• _WORK ORDER_
Only the lines from the one holding "Instruction: Open the Get Data dropdown" through the end of the records below are to be reproduced exactly, and pictures are to be omitted.

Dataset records
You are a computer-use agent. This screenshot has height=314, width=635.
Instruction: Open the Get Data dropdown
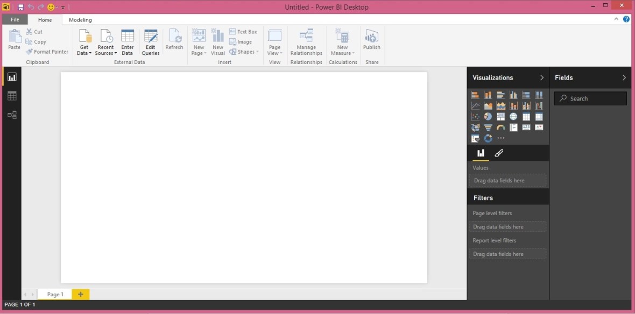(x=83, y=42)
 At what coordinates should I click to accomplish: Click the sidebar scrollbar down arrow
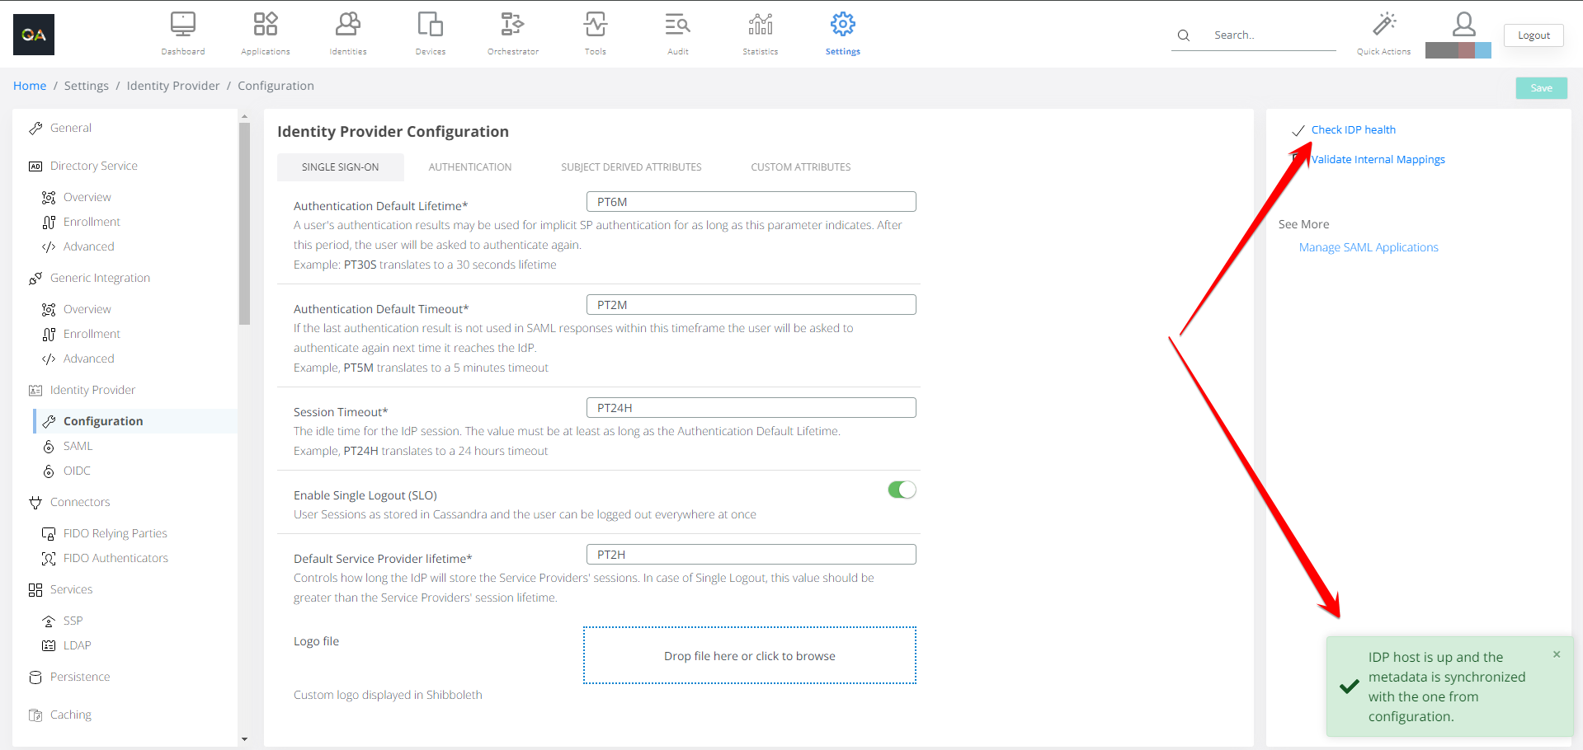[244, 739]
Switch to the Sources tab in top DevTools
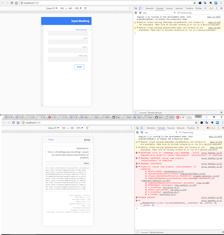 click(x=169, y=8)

• _ANSWER TO THE PROBLEM_
Instruction: Open the Get Data dropdown
(x=83, y=42)
 At what coordinates should I click to accomplish: Click the sidebar scrollbar down arrow
[244, 739]
Switch to the Sources tab in top DevTools
 click(x=169, y=8)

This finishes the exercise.